This project is built for that exact reality. Not for idealized benchmarks. Not for toy repos. Not for "look how smart the model is" demos.
But for actual day-to-day engineering work:
"Where do I even start?" "What else does this change affect?" "What files should I read before I touch this?" "What did the AI miss?"
That is the problem this project is trying to solve.
The dilemma
Here's the dilemma every Claude Code user faces:
Option A: Let Claude read everything.
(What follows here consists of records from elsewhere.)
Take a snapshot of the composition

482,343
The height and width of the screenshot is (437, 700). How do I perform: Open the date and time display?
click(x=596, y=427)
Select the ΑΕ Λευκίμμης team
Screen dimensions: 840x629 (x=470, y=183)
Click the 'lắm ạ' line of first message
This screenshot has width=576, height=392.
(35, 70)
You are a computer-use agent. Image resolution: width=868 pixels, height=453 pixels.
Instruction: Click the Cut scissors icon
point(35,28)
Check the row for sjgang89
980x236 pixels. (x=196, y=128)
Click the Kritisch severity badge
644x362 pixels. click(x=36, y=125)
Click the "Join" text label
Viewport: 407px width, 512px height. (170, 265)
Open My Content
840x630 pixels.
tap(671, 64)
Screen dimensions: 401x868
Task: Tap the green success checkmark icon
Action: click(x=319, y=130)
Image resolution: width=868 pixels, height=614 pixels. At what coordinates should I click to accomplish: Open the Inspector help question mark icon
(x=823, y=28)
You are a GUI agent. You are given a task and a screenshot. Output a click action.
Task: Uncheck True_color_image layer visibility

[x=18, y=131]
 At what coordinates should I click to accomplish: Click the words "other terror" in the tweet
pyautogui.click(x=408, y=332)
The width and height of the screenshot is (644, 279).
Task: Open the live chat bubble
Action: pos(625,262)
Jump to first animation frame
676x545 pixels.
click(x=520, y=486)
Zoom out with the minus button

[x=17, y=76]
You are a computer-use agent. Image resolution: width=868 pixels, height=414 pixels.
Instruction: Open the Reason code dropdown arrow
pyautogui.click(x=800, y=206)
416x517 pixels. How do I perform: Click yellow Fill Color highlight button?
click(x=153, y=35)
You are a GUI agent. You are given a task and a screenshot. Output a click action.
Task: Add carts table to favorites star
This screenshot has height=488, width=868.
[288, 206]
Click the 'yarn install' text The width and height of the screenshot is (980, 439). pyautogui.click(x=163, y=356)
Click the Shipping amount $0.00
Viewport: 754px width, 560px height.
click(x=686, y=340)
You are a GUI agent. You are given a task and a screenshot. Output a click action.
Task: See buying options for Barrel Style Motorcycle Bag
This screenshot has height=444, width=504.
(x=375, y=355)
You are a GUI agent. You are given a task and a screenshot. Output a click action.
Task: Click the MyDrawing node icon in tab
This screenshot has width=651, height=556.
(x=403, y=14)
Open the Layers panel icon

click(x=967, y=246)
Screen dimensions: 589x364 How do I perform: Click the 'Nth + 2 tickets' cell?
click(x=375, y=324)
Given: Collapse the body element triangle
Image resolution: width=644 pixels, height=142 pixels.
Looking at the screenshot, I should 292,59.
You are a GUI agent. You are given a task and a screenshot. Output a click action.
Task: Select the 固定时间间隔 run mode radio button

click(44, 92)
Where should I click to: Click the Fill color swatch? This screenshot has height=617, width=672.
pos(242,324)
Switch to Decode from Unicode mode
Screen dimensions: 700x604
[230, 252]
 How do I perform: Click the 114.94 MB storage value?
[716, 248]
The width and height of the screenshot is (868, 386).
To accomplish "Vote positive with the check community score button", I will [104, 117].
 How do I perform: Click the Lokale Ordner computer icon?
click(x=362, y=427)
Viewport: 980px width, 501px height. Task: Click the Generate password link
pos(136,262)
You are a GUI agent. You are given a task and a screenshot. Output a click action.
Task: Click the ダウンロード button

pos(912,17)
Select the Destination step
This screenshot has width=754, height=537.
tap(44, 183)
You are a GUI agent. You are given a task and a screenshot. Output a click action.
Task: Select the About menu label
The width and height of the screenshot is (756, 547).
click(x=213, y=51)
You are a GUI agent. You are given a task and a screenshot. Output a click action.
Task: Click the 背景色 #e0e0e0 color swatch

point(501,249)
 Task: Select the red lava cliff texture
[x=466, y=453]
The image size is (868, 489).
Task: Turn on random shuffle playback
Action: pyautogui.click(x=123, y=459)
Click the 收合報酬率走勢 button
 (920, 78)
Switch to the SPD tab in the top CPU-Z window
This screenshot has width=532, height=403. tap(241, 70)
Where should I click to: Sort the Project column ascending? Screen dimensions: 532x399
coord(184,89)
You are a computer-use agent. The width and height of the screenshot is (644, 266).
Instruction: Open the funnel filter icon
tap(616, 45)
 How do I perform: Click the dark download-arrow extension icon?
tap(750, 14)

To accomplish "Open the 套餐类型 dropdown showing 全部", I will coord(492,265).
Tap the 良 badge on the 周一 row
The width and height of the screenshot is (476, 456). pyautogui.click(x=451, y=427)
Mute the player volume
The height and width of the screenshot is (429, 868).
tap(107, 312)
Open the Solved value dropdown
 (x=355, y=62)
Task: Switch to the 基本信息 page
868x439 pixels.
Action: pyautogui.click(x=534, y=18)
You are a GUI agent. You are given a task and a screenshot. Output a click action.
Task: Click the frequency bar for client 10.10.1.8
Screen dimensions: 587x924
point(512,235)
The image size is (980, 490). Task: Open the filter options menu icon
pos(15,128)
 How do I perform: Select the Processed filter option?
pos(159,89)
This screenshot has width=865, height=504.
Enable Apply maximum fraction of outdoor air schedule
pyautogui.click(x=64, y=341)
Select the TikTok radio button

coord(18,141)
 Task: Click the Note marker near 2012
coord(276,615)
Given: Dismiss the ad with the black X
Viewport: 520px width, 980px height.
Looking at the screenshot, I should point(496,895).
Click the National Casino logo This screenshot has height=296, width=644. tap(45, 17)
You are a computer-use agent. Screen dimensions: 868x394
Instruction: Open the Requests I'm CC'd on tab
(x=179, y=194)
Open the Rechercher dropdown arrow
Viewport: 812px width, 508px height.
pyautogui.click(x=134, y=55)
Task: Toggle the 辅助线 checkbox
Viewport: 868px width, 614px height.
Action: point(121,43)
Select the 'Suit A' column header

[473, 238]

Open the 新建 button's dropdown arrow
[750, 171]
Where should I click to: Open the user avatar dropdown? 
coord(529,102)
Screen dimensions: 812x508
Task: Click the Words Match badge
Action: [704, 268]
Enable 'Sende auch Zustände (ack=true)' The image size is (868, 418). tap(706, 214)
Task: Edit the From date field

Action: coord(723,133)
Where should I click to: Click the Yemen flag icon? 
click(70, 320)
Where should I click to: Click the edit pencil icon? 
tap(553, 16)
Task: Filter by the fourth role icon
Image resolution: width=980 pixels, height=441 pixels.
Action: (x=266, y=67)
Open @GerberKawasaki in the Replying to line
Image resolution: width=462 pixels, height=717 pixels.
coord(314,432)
It greps your entire repo, opens 20 files, reads thousands of lines. Thorough, but it burns through your token budget before getting to the actual work. On a large repo, you hit context limits and Claude starts forgetting what it read 5 minutes ago.
Option B: Let Claude read what it thinks is relevant. It guesses which files matter, opens 3-4, and gives you a confident answer. Fast, but it quietly misses files it didn't know existed. You ship the fix. A week later, someone finds the broken code path Claude never looked at.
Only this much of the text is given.